Stevens and Cunningham’s Wilmington-based Essentia — an advertising, branding and digital agency — was opened for business in 2005, providing strategy, technology and creativity in advertising.
“There were 20 ad agencies in Wilmington, and then the dot-com rise and fall — that killed a lot of traditional agencies,” Stevens said. “There was a lot of opportunity down here to fill that void.”
Stevens said he didn’t want to be the jack of all trades. Instead, he said, he hopes Essentia provides a 360-degree approach.
One of Essentia’s biggest clients is Upromise by Sallie Mae, who wanted more site usage. The answer — a repositioning campaign from Essentia which focused on brand design and identity, product positioning, custom illustration, a creative landing page and campaign.
For Sallie Mae, the Essentia team has also cleaned up communications — brochures, websites, mailings — so students and parents can understand what the organization is all about, Stevens said.
Stevens is also a partner at Wilmington’s El Diablo Burrito, where he helped form the restaurant’s logo, voice, audience and space through advertising.
“The space and the music — it’s fresh, young and hip. But we never say that. We don’t tout the fact that everything there is fresh,” Stevens said. “It’s just about people talking about our business and how much they like it. They don’t see an ad. It’s all about word of mouth.”
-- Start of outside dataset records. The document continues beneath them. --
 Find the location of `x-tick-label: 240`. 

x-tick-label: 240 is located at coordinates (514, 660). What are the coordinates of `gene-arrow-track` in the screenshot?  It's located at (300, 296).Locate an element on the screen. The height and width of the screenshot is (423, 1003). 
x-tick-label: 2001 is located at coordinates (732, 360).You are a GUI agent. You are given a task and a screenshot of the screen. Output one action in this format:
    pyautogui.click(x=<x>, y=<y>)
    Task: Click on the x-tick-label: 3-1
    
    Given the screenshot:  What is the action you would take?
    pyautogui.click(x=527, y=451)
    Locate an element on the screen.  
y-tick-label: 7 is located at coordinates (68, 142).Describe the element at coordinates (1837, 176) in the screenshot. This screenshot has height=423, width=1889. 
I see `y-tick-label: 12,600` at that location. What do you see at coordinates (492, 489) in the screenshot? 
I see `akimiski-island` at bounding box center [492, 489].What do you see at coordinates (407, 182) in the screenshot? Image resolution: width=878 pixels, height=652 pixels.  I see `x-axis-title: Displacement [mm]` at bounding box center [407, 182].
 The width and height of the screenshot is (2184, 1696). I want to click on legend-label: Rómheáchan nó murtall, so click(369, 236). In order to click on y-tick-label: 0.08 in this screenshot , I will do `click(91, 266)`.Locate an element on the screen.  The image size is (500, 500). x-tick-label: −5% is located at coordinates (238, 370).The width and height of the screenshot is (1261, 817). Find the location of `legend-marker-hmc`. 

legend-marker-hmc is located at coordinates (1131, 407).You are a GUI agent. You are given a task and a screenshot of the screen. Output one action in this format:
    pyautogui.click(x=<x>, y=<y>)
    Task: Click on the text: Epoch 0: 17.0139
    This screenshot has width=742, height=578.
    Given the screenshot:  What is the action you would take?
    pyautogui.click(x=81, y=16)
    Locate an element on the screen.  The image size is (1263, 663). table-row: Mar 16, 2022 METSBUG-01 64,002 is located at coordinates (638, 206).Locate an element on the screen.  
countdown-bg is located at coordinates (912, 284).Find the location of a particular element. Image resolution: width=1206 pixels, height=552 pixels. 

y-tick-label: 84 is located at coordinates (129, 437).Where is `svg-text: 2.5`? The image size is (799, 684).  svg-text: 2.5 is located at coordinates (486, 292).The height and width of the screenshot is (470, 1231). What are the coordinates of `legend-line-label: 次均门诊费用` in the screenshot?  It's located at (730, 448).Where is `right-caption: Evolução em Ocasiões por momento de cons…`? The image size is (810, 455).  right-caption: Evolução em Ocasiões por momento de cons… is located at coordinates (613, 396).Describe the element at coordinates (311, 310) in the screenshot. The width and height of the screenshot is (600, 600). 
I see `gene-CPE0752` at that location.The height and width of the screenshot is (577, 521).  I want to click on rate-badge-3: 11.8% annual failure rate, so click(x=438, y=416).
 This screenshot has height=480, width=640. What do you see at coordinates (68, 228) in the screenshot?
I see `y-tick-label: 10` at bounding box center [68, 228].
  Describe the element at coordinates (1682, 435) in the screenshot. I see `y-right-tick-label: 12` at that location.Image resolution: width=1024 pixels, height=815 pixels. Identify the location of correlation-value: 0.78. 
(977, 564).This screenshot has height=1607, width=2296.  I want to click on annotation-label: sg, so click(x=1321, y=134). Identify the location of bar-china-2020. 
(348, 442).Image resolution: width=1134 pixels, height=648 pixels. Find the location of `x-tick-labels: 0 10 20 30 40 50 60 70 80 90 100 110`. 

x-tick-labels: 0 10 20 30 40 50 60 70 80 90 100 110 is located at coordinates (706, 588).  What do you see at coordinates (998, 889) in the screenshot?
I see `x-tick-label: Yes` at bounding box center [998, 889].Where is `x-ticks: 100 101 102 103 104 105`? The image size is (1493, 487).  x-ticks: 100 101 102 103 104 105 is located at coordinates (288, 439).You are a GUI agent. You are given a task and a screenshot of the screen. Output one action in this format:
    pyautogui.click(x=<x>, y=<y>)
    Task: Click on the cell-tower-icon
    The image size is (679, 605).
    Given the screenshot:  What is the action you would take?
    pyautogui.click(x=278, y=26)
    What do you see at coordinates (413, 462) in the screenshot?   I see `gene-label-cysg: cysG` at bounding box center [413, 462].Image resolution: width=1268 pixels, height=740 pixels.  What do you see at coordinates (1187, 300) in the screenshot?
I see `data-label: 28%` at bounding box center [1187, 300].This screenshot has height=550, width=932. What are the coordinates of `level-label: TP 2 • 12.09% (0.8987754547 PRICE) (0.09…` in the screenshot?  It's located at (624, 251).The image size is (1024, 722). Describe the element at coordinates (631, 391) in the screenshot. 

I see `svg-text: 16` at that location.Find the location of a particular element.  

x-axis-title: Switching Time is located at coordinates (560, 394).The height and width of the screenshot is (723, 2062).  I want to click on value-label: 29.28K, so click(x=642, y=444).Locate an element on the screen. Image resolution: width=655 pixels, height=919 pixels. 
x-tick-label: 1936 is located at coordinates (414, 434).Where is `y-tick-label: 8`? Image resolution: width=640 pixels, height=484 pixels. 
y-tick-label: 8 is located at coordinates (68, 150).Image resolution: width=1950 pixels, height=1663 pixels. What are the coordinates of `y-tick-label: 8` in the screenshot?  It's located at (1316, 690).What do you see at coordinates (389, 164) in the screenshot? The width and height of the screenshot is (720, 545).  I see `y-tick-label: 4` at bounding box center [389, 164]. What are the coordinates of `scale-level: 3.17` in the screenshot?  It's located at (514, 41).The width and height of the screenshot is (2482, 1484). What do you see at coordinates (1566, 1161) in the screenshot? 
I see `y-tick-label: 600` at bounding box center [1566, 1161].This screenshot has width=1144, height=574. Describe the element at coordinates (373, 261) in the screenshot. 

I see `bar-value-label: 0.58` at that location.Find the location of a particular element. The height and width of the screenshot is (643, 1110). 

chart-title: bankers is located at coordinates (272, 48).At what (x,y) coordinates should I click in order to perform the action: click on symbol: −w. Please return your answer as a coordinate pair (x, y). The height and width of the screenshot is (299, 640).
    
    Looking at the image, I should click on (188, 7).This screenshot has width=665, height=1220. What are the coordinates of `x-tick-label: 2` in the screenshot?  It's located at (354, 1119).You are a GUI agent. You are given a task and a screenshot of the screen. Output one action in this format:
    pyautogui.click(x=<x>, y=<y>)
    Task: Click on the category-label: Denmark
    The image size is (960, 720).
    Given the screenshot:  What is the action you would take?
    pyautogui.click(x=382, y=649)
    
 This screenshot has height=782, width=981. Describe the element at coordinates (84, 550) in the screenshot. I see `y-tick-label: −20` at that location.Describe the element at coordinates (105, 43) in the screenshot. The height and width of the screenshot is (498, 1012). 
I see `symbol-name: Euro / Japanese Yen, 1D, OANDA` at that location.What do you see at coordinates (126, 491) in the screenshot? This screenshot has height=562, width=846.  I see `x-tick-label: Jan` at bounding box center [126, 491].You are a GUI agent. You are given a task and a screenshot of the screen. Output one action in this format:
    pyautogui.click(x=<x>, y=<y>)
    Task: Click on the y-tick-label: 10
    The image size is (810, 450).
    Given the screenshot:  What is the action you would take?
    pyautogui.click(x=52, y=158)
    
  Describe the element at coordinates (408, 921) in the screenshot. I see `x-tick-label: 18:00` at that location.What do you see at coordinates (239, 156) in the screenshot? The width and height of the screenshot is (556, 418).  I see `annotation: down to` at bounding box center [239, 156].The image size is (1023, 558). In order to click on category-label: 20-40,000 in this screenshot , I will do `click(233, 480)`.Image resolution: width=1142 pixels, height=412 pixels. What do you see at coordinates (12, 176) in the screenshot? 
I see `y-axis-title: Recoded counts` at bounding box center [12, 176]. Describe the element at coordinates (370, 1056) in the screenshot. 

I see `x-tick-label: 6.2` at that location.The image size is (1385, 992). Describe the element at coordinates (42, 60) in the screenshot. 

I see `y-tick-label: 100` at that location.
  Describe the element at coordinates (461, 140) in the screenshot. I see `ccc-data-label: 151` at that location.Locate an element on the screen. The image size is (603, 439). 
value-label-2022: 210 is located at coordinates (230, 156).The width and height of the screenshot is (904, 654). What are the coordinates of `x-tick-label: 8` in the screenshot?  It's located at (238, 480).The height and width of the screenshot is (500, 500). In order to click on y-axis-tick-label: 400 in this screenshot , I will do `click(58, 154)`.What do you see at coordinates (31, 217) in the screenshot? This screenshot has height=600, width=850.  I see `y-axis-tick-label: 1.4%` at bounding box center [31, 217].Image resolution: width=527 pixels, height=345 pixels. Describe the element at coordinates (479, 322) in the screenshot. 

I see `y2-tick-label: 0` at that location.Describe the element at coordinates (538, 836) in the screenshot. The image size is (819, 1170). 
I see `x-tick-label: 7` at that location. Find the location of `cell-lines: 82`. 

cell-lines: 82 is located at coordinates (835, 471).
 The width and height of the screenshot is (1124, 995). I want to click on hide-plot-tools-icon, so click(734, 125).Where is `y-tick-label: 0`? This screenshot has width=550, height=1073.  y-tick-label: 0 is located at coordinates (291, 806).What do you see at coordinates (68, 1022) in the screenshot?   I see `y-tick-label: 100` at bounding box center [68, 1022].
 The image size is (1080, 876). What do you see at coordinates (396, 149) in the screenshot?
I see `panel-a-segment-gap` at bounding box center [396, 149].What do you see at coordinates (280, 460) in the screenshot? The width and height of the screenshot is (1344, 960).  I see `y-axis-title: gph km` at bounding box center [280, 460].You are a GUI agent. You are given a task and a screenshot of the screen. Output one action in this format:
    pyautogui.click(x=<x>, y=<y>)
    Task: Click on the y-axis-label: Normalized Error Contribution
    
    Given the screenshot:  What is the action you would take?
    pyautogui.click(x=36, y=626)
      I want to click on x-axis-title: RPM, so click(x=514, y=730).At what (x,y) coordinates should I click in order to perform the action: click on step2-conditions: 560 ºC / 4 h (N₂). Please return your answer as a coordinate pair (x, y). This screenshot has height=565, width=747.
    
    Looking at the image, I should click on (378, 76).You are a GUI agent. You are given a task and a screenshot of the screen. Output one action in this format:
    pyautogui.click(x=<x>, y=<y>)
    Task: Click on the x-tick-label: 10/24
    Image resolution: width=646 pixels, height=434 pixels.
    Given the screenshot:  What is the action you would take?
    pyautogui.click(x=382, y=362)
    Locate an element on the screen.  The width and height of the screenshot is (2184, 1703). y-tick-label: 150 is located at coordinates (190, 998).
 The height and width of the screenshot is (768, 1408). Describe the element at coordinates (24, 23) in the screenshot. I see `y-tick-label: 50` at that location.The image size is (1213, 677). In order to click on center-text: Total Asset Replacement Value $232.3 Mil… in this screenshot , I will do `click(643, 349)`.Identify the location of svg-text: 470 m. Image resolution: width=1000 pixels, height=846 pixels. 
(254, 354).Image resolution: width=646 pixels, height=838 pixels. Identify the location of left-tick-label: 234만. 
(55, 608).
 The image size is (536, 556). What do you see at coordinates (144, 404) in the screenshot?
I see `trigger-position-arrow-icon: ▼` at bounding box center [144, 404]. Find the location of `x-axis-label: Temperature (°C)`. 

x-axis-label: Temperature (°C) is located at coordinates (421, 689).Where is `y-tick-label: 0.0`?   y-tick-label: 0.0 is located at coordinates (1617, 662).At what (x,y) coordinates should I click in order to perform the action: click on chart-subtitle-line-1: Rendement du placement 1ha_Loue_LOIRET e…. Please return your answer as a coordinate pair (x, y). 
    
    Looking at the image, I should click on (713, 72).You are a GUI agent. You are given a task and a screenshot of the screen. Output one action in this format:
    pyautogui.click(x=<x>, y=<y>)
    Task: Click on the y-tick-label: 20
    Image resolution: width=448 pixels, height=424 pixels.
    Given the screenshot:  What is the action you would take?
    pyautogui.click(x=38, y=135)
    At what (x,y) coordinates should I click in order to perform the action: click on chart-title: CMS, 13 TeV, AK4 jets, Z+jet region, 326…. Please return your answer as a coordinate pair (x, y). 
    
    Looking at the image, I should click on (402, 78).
Essentia tried an office in Austin, which didn’t pan out, Stevens said. The team has experienced success in Wilmington, in part, due to its clients in the banking world. With positive momentum going forward, Stevens said he is expecting big things for the company in 2015.
“There’s a mix of large clients — Chase, Barclays, Sallie Mae, 21st Century, Ramada, DuPont — but we also have smaller clients,” Stevens said. “We’ve been here for almost 10 years and everything has been word of mouth. We have very long relationships with our clients, and we’re very proud of that.”